Instructions to follow :: Beginning with the line that includes "Instruction: Close the Setup window with X" and ending with the last line of the entries below, set down each line exactly; include no pictures.

Records for this task below:

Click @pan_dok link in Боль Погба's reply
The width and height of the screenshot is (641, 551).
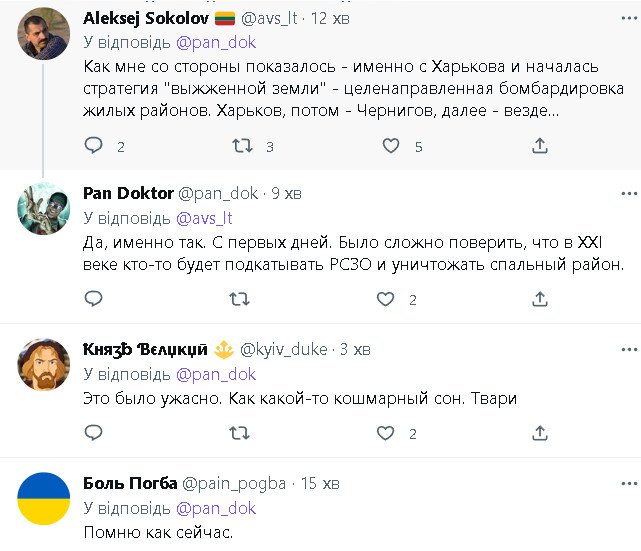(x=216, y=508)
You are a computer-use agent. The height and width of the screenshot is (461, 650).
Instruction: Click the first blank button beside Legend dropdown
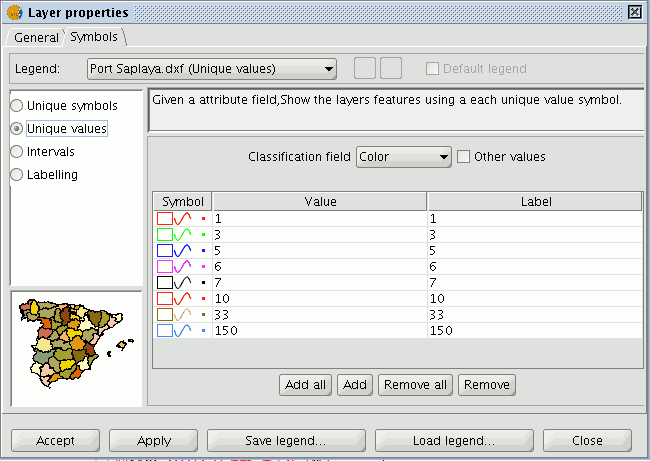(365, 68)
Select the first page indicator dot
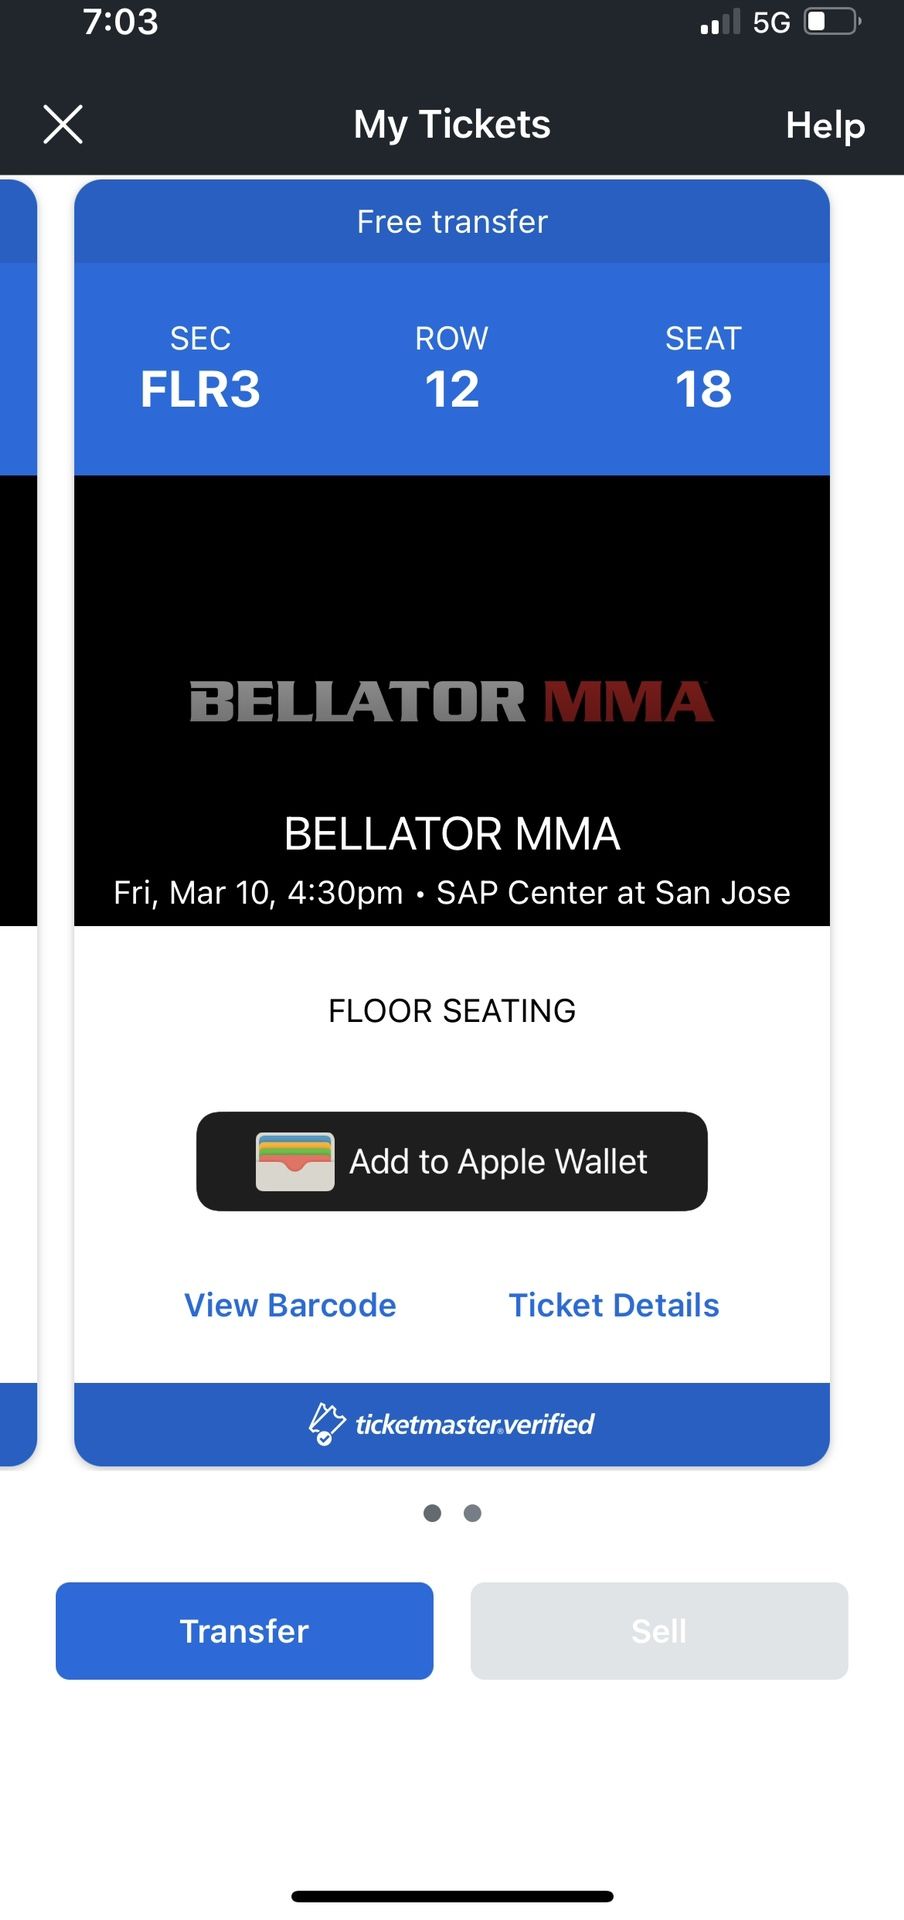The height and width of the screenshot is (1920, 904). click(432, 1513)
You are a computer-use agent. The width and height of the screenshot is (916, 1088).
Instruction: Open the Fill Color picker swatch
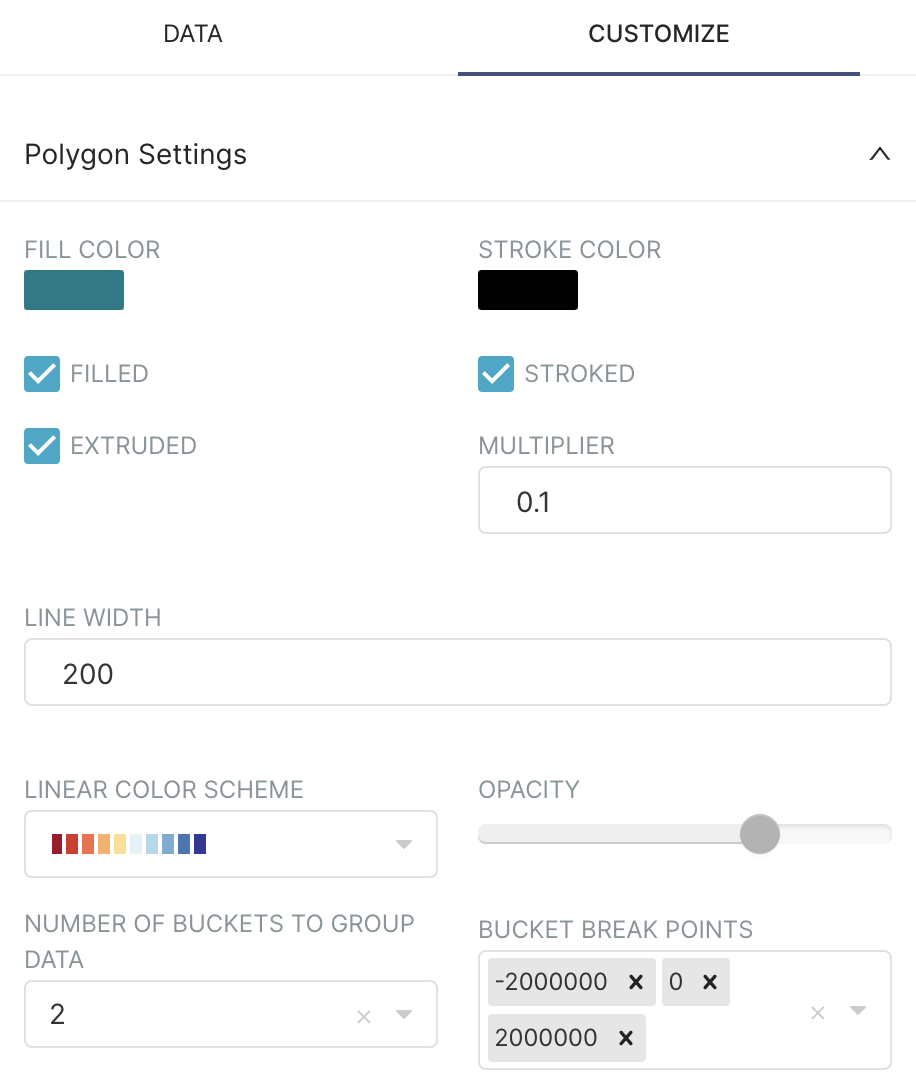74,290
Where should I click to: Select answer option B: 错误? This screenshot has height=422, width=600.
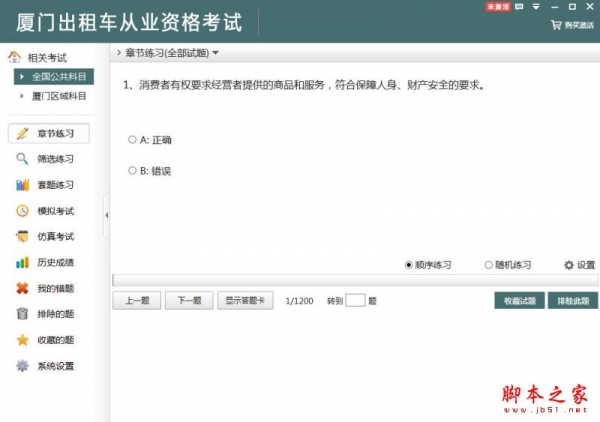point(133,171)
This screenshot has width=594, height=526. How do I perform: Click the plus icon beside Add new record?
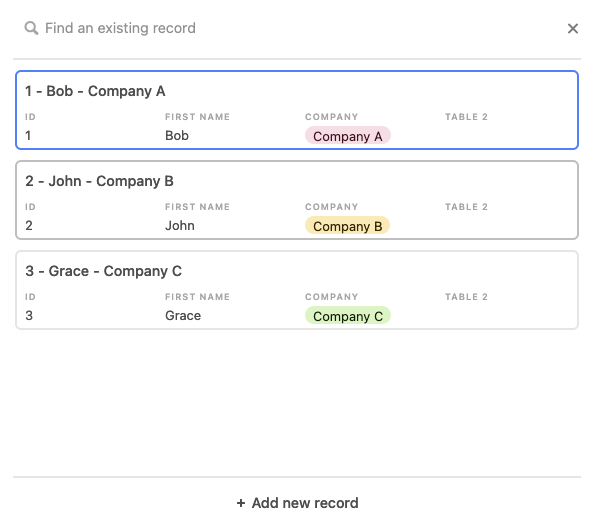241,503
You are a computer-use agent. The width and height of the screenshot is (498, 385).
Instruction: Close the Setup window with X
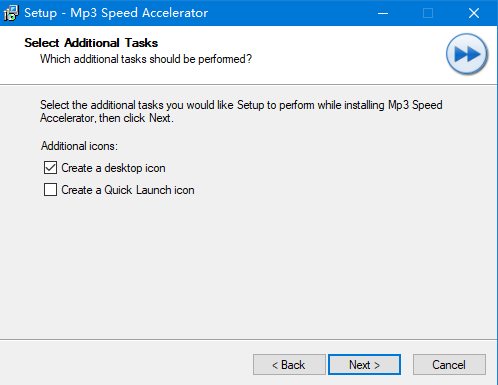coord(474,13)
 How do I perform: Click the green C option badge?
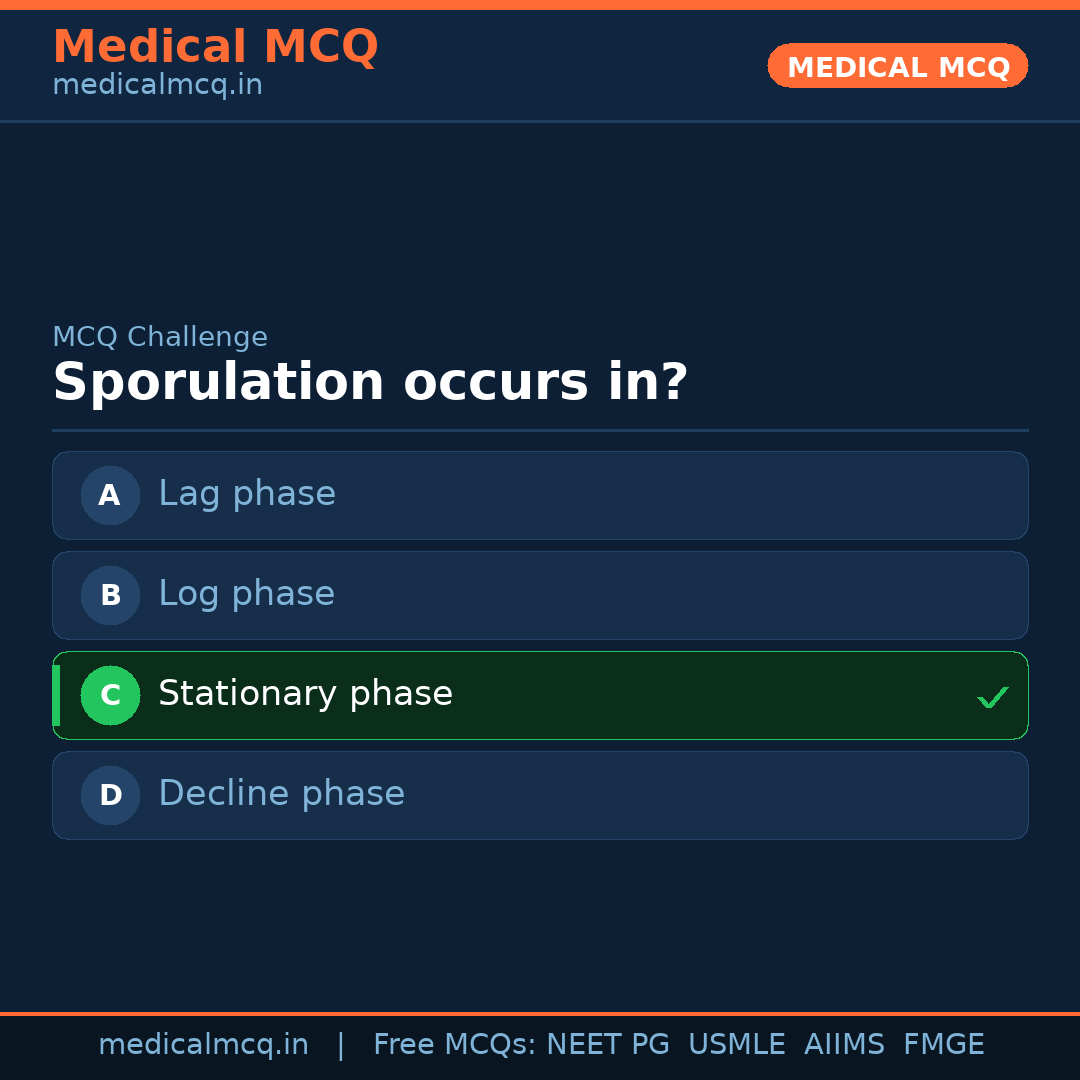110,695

End of Records for this task.

Result for this exercise ::
Instruction: Close the Setup window with X
coord(474,13)
 How do I perform: Click the green C option badge?
110,695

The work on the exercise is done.